In this embodiment, the oxide superconducting thin film 6 of the oxide superconducting wire 1 can be manufactured using a laser deposition apparatus A described below.
The laser vapor deposition apparatus A of the present embodiment directs a jet (plume) of constituent particles struck or evaporated from the target 11 by laser light onto the substrate, and the oxide superconducting thin film 6 formed by the deposition of the constituent particles is applied to the substrate. It is an apparatus for performing a laser vapor deposition method (PLD method) formed above. The laser vapor deposition apparatus A of this embodiment is used when the oxide superconducting thin film 6 is formed on the base material 2 from the state of the laminate in which the intermediate layer 3 is formed by the above-described various methods. it can.

As shown in FIGS. 3 to 5, the laser deposition apparatus A includes a traveling device 10 for traveling the tape-shaped substrate 2 in its longitudinal direction, a target 11 installed on the lower side of the traveling device 10, In order to irradiate the target 11 with laser light, a laser light source 12 provided outside the processing container (vacuum chamber) 18 is provided as shown in FIG. Here, the target 11 is constituted by a target according to the present invention.
The traveling device 10 includes, for example, turning member groups 16 and 17 which are a collection of turning reels for guiding the tape-like substrate 2 that travels along the film formation region 15. , 17 is configured as an apparatus capable of guiding the base material 2 so as to form a plurality of lanes of the base material 2 in the film forming region 15 around the base material 2.
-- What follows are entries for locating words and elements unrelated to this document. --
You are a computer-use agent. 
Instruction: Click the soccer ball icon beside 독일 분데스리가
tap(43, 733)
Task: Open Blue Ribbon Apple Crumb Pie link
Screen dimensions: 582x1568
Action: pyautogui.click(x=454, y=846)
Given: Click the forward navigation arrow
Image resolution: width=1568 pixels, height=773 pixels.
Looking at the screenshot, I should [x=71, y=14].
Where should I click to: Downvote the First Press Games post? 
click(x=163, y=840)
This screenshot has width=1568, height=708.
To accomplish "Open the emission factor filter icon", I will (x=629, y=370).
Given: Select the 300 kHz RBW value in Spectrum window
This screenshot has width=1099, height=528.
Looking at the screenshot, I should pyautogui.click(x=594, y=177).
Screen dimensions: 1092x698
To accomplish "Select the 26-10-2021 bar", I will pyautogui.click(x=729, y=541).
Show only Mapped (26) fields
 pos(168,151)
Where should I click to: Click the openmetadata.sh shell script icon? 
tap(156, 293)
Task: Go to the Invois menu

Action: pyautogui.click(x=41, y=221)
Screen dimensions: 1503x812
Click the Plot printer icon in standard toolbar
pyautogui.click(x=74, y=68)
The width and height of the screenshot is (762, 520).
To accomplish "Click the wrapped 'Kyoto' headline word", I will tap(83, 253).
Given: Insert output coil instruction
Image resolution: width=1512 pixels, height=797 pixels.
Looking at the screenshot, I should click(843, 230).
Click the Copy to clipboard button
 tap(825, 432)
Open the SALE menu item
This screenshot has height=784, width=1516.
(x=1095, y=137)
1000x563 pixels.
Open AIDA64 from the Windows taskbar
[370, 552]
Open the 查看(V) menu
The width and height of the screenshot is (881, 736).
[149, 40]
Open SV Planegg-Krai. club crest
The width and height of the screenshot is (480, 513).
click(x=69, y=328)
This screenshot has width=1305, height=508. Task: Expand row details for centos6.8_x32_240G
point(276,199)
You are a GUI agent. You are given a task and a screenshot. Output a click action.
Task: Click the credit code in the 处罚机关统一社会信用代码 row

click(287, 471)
The traveling device 10 and the target 11 are accommodated in a processing container 18, and the processing container 18 is a container that partitions the outside and the film formation space, has airtightness, and has a high vacuum inside. Therefore, the structure has pressure resistance. An exhaust means 19 for exhausting the gas in the processing container is connected to the processing container 18, and in addition, a gas supply means for introducing a carrier gas and a reactive gas is formed in the processing container. The supply means is omitted, and only the outline of each device is shown.
The base material 2 is wound around a supply reel 20 provided inside the processing container 18 so that the necessary length can be fed out. The base material 2 fed out from the supply reel 20 is alternately wound around a turning member group 16 in which a plurality of turning reels 16a are coaxially arranged adjacently and a turning member group 17 in which a plurality of turning reels 17a are arranged coaxially adjacently. It is hung. These turning member groups 16 and 17 are arranged apart from each other inside the processing vessel 18, and the base material 2 is arranged so as to form a plurality of parallel lanes 2A therebetween. The base material 2 is the turning member group. It is configured to be pulled out from 17 and taken up on a take-up reel 21.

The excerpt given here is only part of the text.